La gente protesta fortemente…
"La gente di Terzigno e dei paesi ubicati nel Parco nazionale del Vesuvio è legittimamente disperata: le promesse, a volte anche scritte da parte dei politici e degli amministratori locali, non sono mantenute e, all’occorrenza, sono gestite con ‘l’uomo della Provvidenza’ che arriva a risolvere. Anzi la parziale realizzazione del piano, con la prima discarica che diventa simile a un qualunque sversatoio incontrollato e che avvelena ambiente e persone, appare alla gente come una sorta di premonizione del peggioramento successivo inevitabile. Di qui la protesta, le manifestazioni e l’inserimento dei facinorosi e perfino la guerra tra poveri: povera gente destinata a breve a essere abbandonata ai suoi mai risolti problemi (non appena i riflettori mediatici si allontaneranno), posta di fronte a povera gente addetta all’ordine pubblico, di fronte ad altra povera gente che guida i camion della spazzatura e a cui è stato detto di sversare in un determinato sito. Poveri quasi senza regìa, prede dell’ultimo momento su cui scaricare violenza e rabbia repressa".

Esiste un problema per la salute?
"Quello dei rifiuti è uno dei nuovi affari dell’illegalità diffusa e della delinquenza organizzata. Alludo non tanto allo sversamento in discarica (un luogo alternativo prima o poi si troverà), ma alla gestione provinciale della raccolta e dello smaltimento che è stata soltanto ‘politica’ e non ha tenuto presenti le differenti estensioni ed esigenze dei territori provinciali (la provincia di Napoli e di Caserta sono enormi rispetto a quella di Benevento, ad esempio). Come ha trovato impreparata la macchina amministrativa e politica ordinaria: i dipendenti degli ex consorzi da assorbire e gestire; le ecoballe non ecologiche che costano e che spesso sono ancora lì; i sottosuoli con rifiuti tossici e speciali da bonificare. Problemi enormi, insomma, ma anche affari per i mal intenzionati. Intanto, la raccolta differenziata non decolla in molte parti, in quanto non s’incide sulle abitudini inveterate tra la gente e non si attiva un vero e proprio esercizio virtuoso della raccolta. Intanto, sono state vane le promesse gridate all’opinione pubblica del ‘miracolo’ dell’inceneritore di Acerra, che continua a non funzionare, mentre mancano gli altri gangli territoriali che il piano generale prevedeva. Inoltre, fondatamente o infondatamente, le persone si ritrovano, oltre ai miasmi e al percolato qui e là, anche le malattie più silenti di tipo dermatologico, respiratorio e oncologico… I nervi possono saltare".

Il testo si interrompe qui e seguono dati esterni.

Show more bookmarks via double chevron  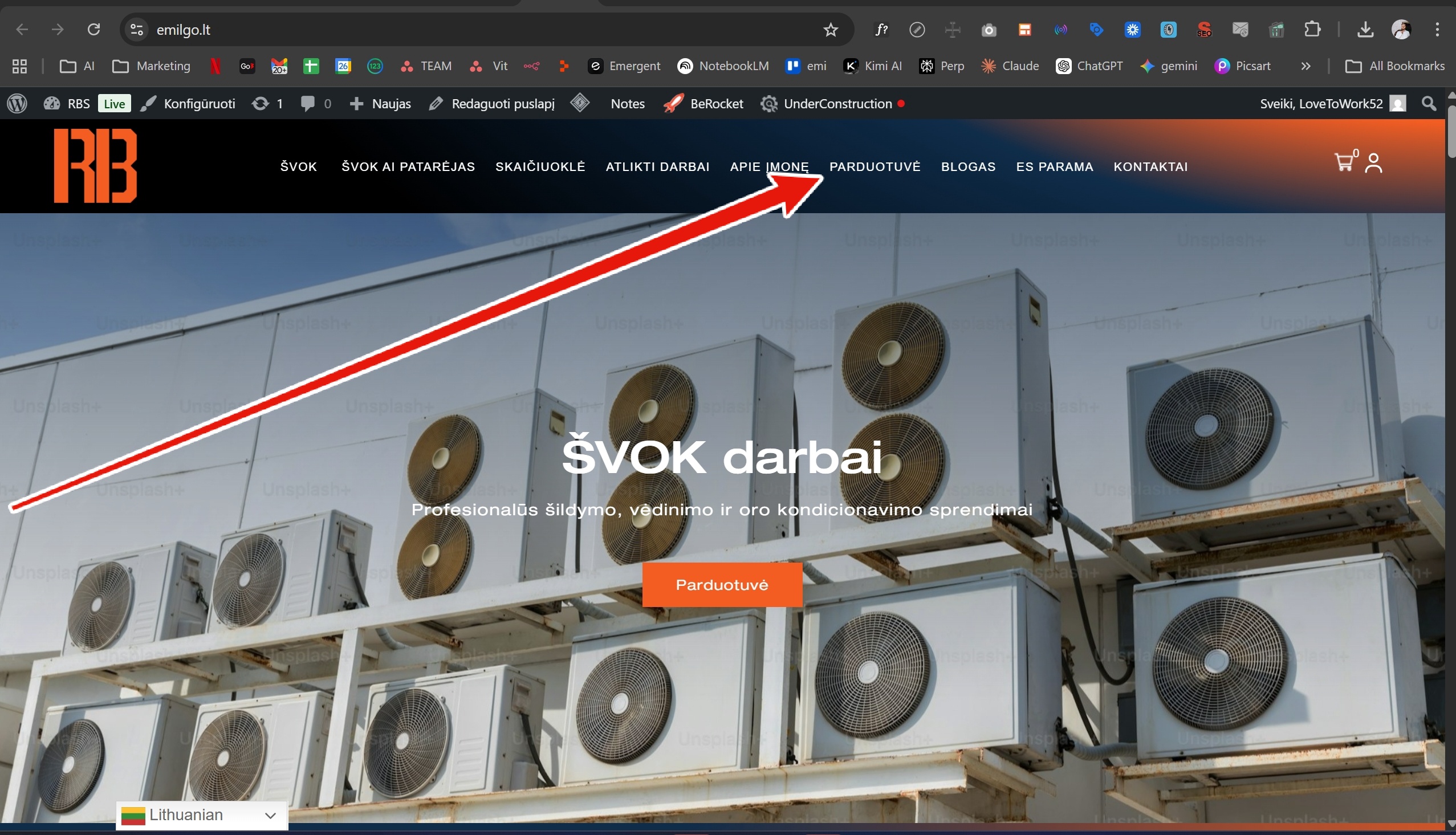(1305, 66)
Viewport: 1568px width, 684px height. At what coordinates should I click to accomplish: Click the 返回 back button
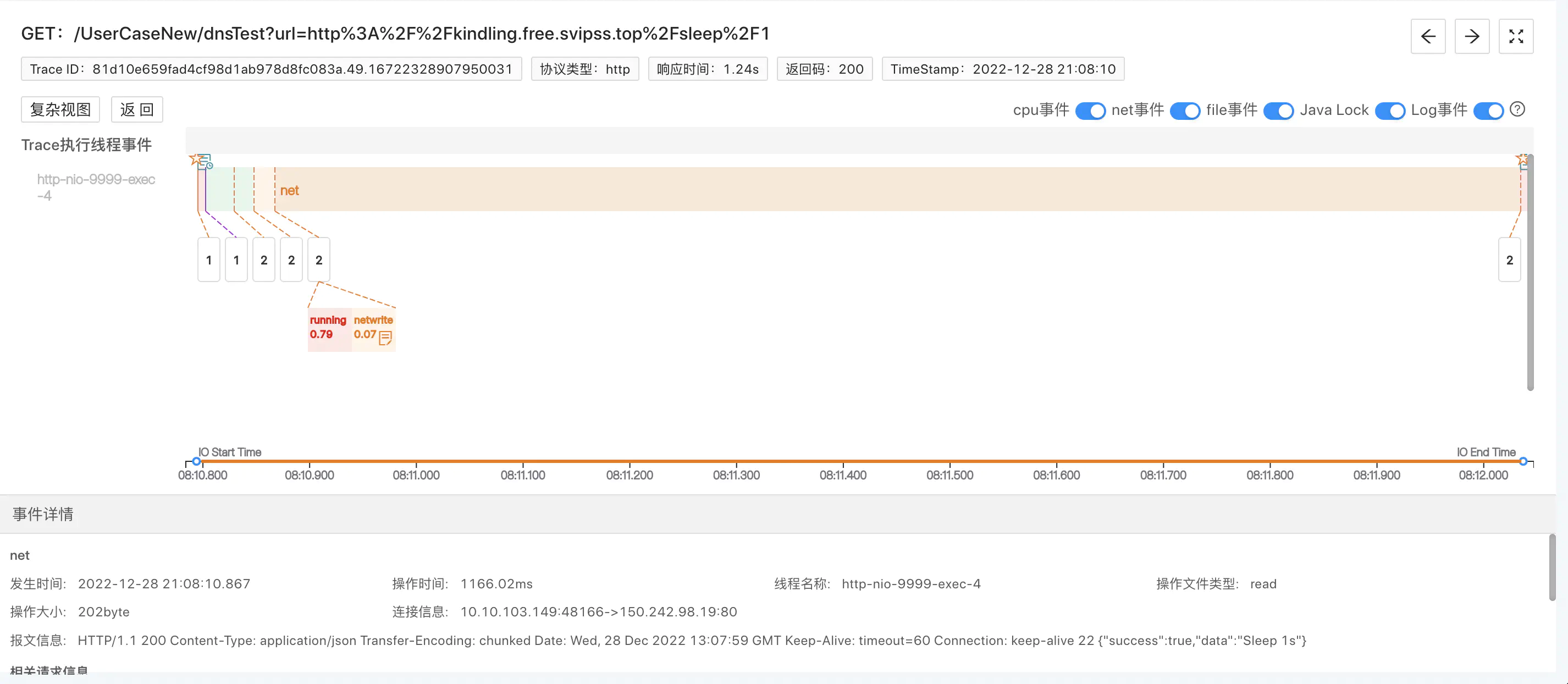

Qual è il ruolo dei cattolici di fronte a queste situazioni?
"Gli animatori e coloro che svolgono un servizio ministeriale in mezzo alla gente non possono che operare sui tempi medio-lunghi e non certamente nelle continue emergenze. Si tratta di educare a una cultura del cambiamento degli stili di vita e, insieme, di valorizzare l’imprenditorialità creativa e, sul piano tecnico, cercare e realizzare le soluzioni più avanzate e meno dannose per la biosfera. Si tratta, inoltre, di preparare quadri amministrativi e politici secondo le idealità cristiane della salvaguardia del creato e della giustizia. La situazione sta degenerando e ci può scappare, Dio non voglia, il morto, come già ci scappano i feriti dell’una e dell’altra barricata. Non dobbiamo celebrare funerali anche sulle vittime dei rifiuti nell’inerzia generale".